Federal regulators are trying to keep employers from using long coverage waiting periods to thwart Patient Protection and Affordable Care Act (PPACA) group coverage access expansion goals.
Regulators also are trying to keep employers from coming up with clever ways to disguise coverage limits created to violate PPACA antidiscrimination rules by.
The regulators have included efforts to achieve those goals in a new batch of draft regulations, “Ninety-Day Waiting Period Limitation and Technical Amendments to Certain Health Coverage Requirements Under the Affordable Care Act” (CMS-9952-P, RIN 1210-AB56).
The agencies that developed the regulations are Internal Revenue Service (IRS), an arm of the U.S. Treasury Department; the Employee Benefits Security Administration (EBSA), an arm of the U.S. Labor Department; and the U.S. Department of Health and Human Services (HHS).
Employers will not have to offer coverage to any employees, but a coverage access section that’s separate from the play-or-play provision will require employers that do offer major medical coverage to limit any waiting periods that occur before coverage begins to 90 or fewer days.
The PPACA waiting period limit rules are now expressed in Public Health Service Act (PHS Act) Section 2708; Employee Retirement Income Security Act (ERISA) Section 7010(b)(4); and Internal Revenue Code (IRC) Section 9801(b)(4).
In the proposed regulations, officials have tried to answer questions employers have asked about treatment of employees with unusual work schedules.
Officials said in the preamble to the regulations that the proposed regulations should help employers that use unusual but “substantive” indicators when determining whether workers are eligible for benefits.
Employer plan provisions that base eligibility for health coverage “on whether an employee is, for example, meeting certain sales goals or earning a certain level of commission, are generally substantive eligibility provisions that do not trigger the 90-day waiting period limitation,” officials said. “Some plan eligibility provisions, such as whether an employee has a specified number of hours of service per period (such as 30 hours per week or 250 hours per quarter) necessarily require the passage of time in order to determine whether the plan’s substantive eligibility provision has been met.”
If an employer is not sure whether a new employee will work enough hours to qualify for coverage, “the plan may take a reasonable period of time to determine whether the employee meets the plan’s eligibility condition, which may include a measurement period of no more than 12 months that begins on any date between the employee’s start date and the first day of the first calendar month following the employee’s start date,” officials said.
Officials also proposed regulations implementing PPACA provisions that prohibit plans from imposing restrictions on group plan coverage for pre-existing conditions and plan provisions that discriminate against enrollees with expensive health problems.
Officials have included many examples in the text of the regulations.
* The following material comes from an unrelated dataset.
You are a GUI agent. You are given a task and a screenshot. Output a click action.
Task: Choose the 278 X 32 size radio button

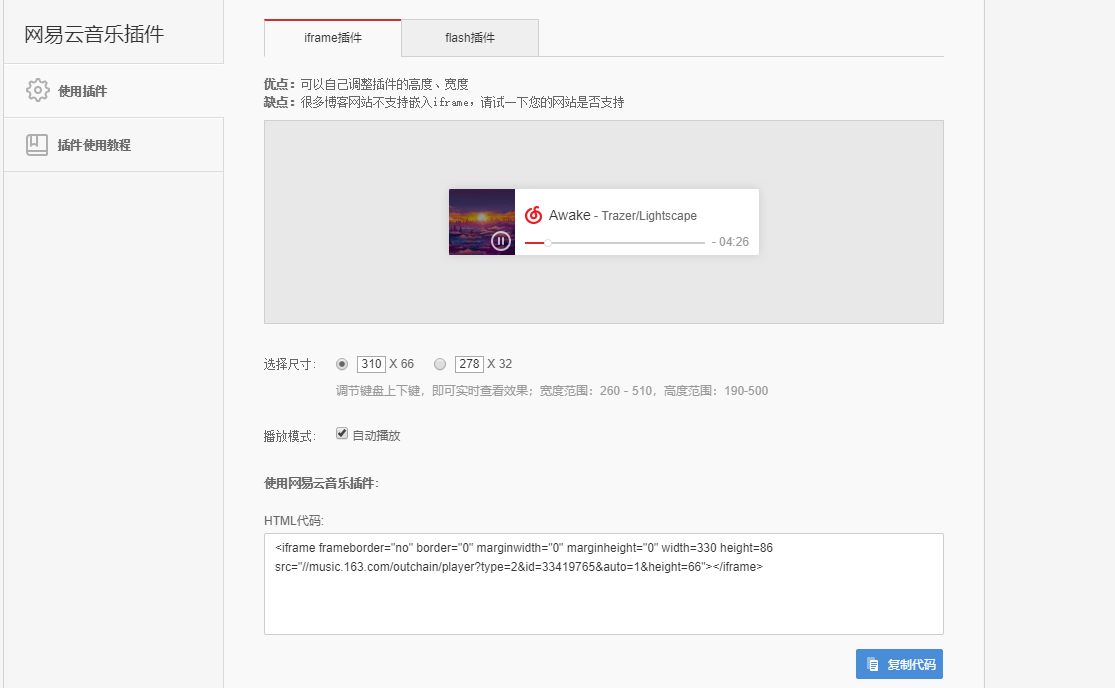coord(440,364)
One example given is a group plan that tries to exclude benefits for a prosthesis, such as a worker’s artificial leg, if the body part was lost before the effective date of coverage.
The artificial leg coverage exclusion “is a preexisting condition exclusion because it operates to exclude benefits for a condition based on the fact that the condition was present before the effective date of coverage under the policy,” officials said.
Similarly, if a plan tried to exclude coverage for cosmetic surgery needed due to an injury that occurred before an individual joined a plan, officials would view that as a pre-existing condition exclusion provision, officials said.
The proposed regulations are set to appear in the Federal Register Thursday.